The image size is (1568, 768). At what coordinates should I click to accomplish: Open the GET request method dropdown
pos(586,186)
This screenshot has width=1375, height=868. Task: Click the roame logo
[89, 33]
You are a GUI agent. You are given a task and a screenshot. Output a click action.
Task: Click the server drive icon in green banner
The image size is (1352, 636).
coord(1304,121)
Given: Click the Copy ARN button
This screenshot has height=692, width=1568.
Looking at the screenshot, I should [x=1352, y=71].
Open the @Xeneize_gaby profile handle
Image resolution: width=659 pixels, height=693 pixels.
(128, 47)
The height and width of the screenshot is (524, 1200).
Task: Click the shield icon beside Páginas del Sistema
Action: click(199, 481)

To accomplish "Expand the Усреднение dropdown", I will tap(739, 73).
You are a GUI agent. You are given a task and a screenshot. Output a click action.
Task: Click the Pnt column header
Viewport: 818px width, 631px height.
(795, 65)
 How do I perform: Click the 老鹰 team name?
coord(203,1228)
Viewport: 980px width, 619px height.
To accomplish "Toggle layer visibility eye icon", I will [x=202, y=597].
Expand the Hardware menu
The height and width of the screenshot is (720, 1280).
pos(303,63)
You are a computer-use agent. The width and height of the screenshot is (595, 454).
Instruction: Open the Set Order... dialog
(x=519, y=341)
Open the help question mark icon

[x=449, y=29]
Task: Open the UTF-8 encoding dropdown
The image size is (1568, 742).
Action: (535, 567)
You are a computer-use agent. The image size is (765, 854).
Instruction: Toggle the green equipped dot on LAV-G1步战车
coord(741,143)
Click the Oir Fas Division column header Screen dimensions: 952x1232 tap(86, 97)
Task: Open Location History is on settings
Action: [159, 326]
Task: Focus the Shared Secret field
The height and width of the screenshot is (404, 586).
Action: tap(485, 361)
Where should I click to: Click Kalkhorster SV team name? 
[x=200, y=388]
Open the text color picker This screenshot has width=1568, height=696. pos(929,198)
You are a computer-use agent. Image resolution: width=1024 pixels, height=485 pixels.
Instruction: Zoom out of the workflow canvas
▬▬▬▬▬▬▬▬▬▬
**Problem to work on:** Can you recast all of the records above as a JSON list of strings, with one string per line and no blank lines?

**Written response:**
[
  "The image size is (1568, 768). At what coordinates should I click to accomplish: Open the GET request method dropdown",
  "pos(586,186)",
  "This screenshot has width=1375, height=868. Task: Click the roame logo",
  "[89, 33]",
  "You are a GUI agent. You are given a task and a screenshot. Output a click action.",
  "Task: Click the server drive icon in green banner",
  "The image size is (1352, 636).",
  "coord(1304,121)",
  "Given: Click the Copy ARN button",
  "This screenshot has height=692, width=1568.",
  "Looking at the screenshot, I should [x=1352, y=71].",
  "Open the @Xeneize_gaby profile handle",
  "Image resolution: width=659 pixels, height=693 pixels.",
  "(128, 47)",
  "The height and width of the screenshot is (524, 1200).",
  "Task: Click the shield icon beside Páginas del Sistema",
  "Action: click(199, 481)",
  "To accomplish \"Expand the Усреднение dropdown\", I will tap(739, 73).",
  "You are a GUI agent. You are given a task and a screenshot. Output a click action.",
  "Task: Click the Pnt column header",
  "Viewport: 818px width, 631px height.",
  "(795, 65)",
  " How do I perform: Click the 老鹰 team name?",
  "coord(203,1228)",
  "Viewport: 980px width, 619px height.",
  "To accomplish \"Toggle layer visibility eye icon\", I will [x=202, y=597].",
  "Expand the Hardware menu",
  "The height and width of the screenshot is (720, 1280).",
  "pos(303,63)",
  "You are a computer-use agent. The width and height of the screenshot is (595, 454).",
  "Instruction: Open the Set Order... dialog",
  "(x=519, y=341)",
  "Open the help question mark icon",
  "[x=449, y=29]",
  "Task: Open the UTF-8 encoding dropdown",
  "The image size is (1568, 742).",
  "Action: (535, 567)",
  "You are a computer-use agent. The image size is (765, 854).",
  "Instruction: Toggle the green equipped dot on LAV-G1步战车",
  "coord(741,143)",
  "Click the Oir Fas Division column header Screen dimensions: 952x1232 tap(86, 97)",
  "Task: Open Location History is on settings",
  "Action: [159, 326]",
  "Task: Focus the Shared Secret field",
  "The height and width of the screenshot is (404, 586).",
  "Action: tap(485, 361)",
  "Where should I click to: Click Kalkhorster SV team name? ",
  "[x=200, y=388]",
  "Open the text color picker This screenshot has width=1568, height=696. pos(929,198)",
  "You are a computer-use agent. Image resolution: width=1024 pixels, height=485 pixels.",
  "Instruction: Zoom out of the workflow canvas"
]